At its core this is an Android tablet, but its top layer is an Amazon-made interface that radically alters the software. In Android, you get home screens, which are like rooms in a house. You can decorate them as you like.
The Fire HD 8 has home screens, but almost all of them are given over to Amazon's digital services. Amazon curates them, not you. There's one for the Kindle bookstore, one for Amazon Instant Video, another for Audible and one for the Amazon store itself.
You can't get rid of these, they're there to stay. Unless you get the Fire HD 8 (2016) without 'Special offers' you'll even see an Amazon ad every time you unlock the tablet too. This is an interface built on bloat.
However, the 'storefront' home screens are fairly easy to ignore day-to-day. The first home screen you'll see when booting up the tablet or exiting an app is a simple page of app icons you can move around and arrange into folders: much more Android-like.
To the left of this screen is a page of recently used apps, the rest of the interface is all about making you consume more. More apps, more video, more books. Amazon is the pusher man of the digital age, desperate to get you hooked on its wares. Or at least get to you sign up for an Amazon Prime account.
The company goes as far as replacing the Google Play app store too, as Amazon has its own, called simply the Appstore. Its catalogue isn't quite as vast as that of Google Play, but it offers a few unusual incentives.
Amazon Underground is a part of the Appstore that offers games, for free, that would normally cost you cash on Google Play. The way it works is Amazon actually pays the developers for every minute you play a game, and in return Amazon gets some of your data.
Underground isn't for privacy freaks, but if you use Amazon then the company probably already knows an inordinate amount about you anyway.
The Amazon Appstore also uses a coin system that lets you earn store credit by playing certain games. Amazon is desperate to get you invested and involved in its services.
The Amazon Fire OS style is more polarizing than iOS or Android. This is a much more directed experience, but it is also a very full and rich ecosystem that tallies well with what people actually do with tablets. They noodle about with apps, play games, read some articles, and in some cases read novels.
Think carefully about whether this software, known as Fire OS, will get on your nerves.
The less subjective issue is performance. While not a mess, the interface feels significantly slower than the latest version of Android. Transitions are often a little juddery and it just takes that bit longer to get things done because there's so much more going on.
Movies, music and gaming
- Screen isn't great for video
- Good gaming performance
- Weak speakers
Let's dig a bit deeper into the media side of the Amazon Fire HD 8 (2016). Its main movie portal is Amazon Instant Video, which is a bit like Netflix but is usually accessed through a Prime subscription rather than a standalone sub. But it also lets you pay for some movies that aren't part of the Prime service, including a lot of new films and many older ones that aren't in the Prime library.

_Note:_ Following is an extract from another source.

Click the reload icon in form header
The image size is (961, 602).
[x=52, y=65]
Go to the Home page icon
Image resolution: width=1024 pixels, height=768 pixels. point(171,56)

Thanks to the way licensing works, Amazon can't just lump every movie in existence in the 'free to stream' selection. Sorry.
There's also a simple app to play locally stored videos, and the Appstore has several of the most popular Android media players too, including MX Player.
The main thing holding the Fire HD 8 (2016) back as a mini movie machine is the screen. Feed it a quality 720p film and it looks good, but the poor contrast panel means it's closer to one of those airplane seat screens than a true high-end tablet.
This affects games too, and we found ourselves cranking up the brightness to combat screen reflectivity even indoors.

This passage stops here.